July 13, 2009

Andrew and Edythe
Kissing on a Sea of Cabs

Well. Here I am. On the internet.  I am not so sure someone like me belongs here. I shoot film. I listen to Beethoven and Copland. I visit the post office daily. I relish my daily morning paper. But, technology calls, and I feel compelled to try and enter the twenty-first century on all four feet. I look forward to any comments or thoughts you may have about these spreads from the new book, even though they are small on your screen and the book is huge.

Some pictures just sort of happen very spontaneously (think  Henri Cartier-Bresson) and others are very created (think Irving Penn’s still life portraits). This picture was created. What strikes me about this picture is the old adage, “location, location, location!” fused with “production, production, production!”

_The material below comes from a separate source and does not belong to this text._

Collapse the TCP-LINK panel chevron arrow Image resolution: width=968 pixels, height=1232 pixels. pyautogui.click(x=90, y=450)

This was originally shot for New York Magazine in the summer of 2008. The original concept was to create an essential New York picture and incorporate the great New York icon, the yellow taxicab.  That was my only direction.  The first step: location.  One of the problems finding a location to shoot 30 cabs in New York City is finding space, and then getting permission. After much searching, and several failed attempts, we found ourselves at 125th street underneath the west side highway.  The second step: logistics. It was a long and arduous process arranging to have 30 cabs at the right place at the right time, perfectly placed for a seemingly whimsical photograph.

After that, shooting the picture was very simple.  The whole story was about this couple in love. Placing them on top of the cab was my idea.  Again, shooting the picture was the easy part.  Throughout my 40 years of photography, the hardest part is always finding the perfect location, and then the production involved in making it happen.

The second thing—which has to do with photography in general, not only this one photograph—is composition. Composition is to photography what rhythm is to music. It is about symmetry and proportion, resonance between the photographer and subject; where everything fits just so. Almost like iambic pentameter in poetry, or natural cadence and body rhythm.  To me this picture represents not only everything in its right place, but also the right proportions, the right relationships, the right cadence.  Composition is seriously lacking in most photography in the 21st century.  It has been abandoned—whether due to lack of skill or lack of interest I’m not sure. It seems to me losing a sense of composition is synonymous to having an irregular heartbeat.

Comments

19 Comments »

  1. Rodney,

    I have been an admirer of your work for quite some time now, and I have to say, I am very pleased that you have taken up your bloggers pen.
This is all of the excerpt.